SET EXERCISE >> Copy the lines from the one containing "Screen dimensions: 1149x2489" through the one containing "Action: pyautogui.click(x=379, y=101)", both included, reproducing them without any change.

PROVIDED DATA >>
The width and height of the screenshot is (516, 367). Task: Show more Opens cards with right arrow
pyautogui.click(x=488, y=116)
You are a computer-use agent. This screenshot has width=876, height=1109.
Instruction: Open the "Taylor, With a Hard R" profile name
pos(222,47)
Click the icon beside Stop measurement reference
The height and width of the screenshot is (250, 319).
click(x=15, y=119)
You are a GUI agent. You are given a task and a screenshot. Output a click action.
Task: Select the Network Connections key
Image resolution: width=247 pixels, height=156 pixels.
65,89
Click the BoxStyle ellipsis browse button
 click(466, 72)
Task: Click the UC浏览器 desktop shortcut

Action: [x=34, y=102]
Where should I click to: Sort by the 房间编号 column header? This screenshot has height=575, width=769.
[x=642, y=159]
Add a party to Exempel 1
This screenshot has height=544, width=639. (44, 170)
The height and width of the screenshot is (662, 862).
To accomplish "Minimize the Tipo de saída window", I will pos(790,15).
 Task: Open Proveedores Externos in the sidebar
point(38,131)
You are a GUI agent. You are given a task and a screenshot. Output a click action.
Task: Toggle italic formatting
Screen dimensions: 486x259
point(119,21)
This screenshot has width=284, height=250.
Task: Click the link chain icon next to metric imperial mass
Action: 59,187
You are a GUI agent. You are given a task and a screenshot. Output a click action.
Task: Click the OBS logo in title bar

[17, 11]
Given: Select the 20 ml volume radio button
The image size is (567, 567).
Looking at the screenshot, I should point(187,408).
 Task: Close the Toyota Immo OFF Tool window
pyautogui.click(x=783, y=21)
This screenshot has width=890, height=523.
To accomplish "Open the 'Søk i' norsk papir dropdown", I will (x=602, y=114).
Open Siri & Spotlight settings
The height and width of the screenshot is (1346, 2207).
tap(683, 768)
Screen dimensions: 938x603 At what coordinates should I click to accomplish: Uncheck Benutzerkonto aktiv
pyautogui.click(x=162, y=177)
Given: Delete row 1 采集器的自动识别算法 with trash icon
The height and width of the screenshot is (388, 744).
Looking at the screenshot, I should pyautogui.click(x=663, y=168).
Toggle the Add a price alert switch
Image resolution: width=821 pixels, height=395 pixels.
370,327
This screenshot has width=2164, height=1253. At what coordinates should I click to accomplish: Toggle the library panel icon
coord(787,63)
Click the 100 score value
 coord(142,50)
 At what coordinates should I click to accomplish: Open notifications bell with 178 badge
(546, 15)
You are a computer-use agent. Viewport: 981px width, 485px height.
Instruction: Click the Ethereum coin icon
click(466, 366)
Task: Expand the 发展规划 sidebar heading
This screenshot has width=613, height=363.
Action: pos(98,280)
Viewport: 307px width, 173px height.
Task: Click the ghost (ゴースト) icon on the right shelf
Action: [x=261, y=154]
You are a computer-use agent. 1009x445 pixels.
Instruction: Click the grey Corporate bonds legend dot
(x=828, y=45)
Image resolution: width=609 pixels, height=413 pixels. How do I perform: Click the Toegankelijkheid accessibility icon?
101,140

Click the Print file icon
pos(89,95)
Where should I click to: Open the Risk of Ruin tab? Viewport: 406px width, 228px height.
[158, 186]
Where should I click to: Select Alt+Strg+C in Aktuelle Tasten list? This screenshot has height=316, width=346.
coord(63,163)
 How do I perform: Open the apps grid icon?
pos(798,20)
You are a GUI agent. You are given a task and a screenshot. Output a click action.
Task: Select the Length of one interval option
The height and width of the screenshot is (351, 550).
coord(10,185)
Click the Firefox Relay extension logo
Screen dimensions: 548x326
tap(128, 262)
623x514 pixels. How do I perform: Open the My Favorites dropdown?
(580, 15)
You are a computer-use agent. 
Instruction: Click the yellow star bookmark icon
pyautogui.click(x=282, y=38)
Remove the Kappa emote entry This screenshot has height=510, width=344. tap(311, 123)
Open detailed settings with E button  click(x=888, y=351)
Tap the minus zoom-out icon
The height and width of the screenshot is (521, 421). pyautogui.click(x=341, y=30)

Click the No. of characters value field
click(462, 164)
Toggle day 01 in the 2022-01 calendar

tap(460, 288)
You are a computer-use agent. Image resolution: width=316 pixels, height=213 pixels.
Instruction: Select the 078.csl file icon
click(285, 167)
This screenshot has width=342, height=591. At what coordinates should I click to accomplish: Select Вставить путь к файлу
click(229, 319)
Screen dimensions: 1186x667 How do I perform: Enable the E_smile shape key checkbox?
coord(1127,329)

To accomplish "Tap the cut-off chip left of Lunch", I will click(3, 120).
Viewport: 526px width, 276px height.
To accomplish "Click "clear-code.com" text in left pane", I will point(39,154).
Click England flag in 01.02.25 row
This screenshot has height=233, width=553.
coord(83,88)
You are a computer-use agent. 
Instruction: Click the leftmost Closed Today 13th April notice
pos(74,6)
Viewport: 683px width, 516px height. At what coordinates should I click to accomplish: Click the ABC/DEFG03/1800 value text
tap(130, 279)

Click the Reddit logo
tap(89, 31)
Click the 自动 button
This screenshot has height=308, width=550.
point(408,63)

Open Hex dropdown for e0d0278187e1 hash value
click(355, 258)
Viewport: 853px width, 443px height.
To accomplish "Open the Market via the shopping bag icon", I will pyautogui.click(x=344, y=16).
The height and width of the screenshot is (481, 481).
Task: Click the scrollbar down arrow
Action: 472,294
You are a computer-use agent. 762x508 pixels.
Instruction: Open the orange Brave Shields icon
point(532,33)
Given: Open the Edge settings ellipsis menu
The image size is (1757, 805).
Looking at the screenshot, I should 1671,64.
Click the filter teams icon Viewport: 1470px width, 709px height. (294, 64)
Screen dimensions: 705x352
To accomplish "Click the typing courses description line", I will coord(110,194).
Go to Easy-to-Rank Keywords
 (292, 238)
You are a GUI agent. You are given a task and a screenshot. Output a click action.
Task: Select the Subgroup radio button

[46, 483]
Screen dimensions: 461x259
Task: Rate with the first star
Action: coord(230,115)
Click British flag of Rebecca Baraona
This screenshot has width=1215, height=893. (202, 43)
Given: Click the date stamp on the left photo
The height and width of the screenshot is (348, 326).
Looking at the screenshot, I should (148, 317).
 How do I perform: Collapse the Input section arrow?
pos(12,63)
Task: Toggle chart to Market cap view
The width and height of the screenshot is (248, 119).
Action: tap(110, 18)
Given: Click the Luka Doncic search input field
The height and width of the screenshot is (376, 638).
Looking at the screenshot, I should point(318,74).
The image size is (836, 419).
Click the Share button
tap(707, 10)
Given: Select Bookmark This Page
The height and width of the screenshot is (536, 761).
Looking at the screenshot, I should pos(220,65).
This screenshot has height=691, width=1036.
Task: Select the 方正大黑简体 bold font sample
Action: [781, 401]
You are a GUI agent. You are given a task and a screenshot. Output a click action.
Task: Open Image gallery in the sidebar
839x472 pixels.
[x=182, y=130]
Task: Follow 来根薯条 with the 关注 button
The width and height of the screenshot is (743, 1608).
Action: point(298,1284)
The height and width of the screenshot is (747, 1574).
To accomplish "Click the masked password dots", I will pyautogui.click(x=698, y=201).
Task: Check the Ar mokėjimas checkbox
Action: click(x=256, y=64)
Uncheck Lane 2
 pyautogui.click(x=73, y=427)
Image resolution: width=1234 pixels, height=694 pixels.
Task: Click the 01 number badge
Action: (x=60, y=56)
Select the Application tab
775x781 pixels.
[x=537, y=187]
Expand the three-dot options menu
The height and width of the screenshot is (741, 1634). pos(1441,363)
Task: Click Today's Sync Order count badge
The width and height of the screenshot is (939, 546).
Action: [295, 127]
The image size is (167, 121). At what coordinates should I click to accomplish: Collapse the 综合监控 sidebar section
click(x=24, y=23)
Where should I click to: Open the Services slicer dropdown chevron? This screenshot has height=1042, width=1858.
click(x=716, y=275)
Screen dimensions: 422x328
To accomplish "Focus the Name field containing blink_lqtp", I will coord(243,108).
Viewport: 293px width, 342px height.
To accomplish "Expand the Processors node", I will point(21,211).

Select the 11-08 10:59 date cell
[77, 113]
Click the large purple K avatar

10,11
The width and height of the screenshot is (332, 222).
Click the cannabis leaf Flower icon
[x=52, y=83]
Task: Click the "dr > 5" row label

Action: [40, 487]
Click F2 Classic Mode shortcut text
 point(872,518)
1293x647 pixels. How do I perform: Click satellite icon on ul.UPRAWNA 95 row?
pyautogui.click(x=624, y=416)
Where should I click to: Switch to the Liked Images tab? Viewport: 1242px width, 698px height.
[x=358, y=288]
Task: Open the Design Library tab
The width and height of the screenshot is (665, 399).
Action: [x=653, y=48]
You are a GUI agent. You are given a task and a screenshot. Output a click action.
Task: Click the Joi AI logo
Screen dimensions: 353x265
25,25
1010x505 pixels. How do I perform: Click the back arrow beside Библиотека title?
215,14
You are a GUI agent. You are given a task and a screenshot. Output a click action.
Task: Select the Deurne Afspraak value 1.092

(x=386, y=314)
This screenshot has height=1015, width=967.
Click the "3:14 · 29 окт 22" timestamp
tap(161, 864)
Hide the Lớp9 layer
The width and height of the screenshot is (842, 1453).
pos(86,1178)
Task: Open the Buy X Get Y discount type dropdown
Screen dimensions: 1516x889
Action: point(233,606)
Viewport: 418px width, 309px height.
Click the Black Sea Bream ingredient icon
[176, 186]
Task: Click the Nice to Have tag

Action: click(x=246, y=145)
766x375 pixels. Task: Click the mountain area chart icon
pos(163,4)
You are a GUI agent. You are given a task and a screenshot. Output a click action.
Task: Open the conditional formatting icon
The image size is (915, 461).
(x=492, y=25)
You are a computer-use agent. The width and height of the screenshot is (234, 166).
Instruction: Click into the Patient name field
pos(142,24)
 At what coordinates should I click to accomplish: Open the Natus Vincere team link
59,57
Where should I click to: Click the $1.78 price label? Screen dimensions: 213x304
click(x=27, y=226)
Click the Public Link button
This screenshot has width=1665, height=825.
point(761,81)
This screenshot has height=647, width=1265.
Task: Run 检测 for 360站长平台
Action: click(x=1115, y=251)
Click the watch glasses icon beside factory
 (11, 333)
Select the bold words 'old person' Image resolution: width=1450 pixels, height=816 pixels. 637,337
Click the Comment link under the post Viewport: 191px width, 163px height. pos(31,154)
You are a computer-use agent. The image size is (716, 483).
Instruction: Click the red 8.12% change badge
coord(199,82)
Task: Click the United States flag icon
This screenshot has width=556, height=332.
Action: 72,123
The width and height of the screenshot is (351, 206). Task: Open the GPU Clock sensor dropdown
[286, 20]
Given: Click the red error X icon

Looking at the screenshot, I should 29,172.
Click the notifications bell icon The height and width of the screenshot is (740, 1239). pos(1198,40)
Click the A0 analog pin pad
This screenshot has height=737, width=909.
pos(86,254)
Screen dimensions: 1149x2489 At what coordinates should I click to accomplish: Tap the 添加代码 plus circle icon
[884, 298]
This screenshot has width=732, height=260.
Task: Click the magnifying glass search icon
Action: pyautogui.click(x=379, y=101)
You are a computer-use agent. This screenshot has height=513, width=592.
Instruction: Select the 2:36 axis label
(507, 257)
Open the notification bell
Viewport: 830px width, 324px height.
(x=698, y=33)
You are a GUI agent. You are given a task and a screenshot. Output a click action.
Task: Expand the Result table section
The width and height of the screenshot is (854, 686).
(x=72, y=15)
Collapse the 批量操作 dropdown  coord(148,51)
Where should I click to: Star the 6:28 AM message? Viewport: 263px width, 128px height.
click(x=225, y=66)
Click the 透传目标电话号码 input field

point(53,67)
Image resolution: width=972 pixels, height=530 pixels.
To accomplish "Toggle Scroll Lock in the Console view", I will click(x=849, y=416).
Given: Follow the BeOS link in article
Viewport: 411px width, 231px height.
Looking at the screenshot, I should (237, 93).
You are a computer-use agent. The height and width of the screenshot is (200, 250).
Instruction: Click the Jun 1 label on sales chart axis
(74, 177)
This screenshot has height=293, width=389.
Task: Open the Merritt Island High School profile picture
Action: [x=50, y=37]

TASK OUTPUT >>
Screen dimensions: 1149x2489 At what coordinates should I click to accomplish: Tap the 添加代码 plus circle icon
[884, 298]
This screenshot has width=732, height=260.
Task: Click the magnifying glass search icon
Action: pyautogui.click(x=379, y=101)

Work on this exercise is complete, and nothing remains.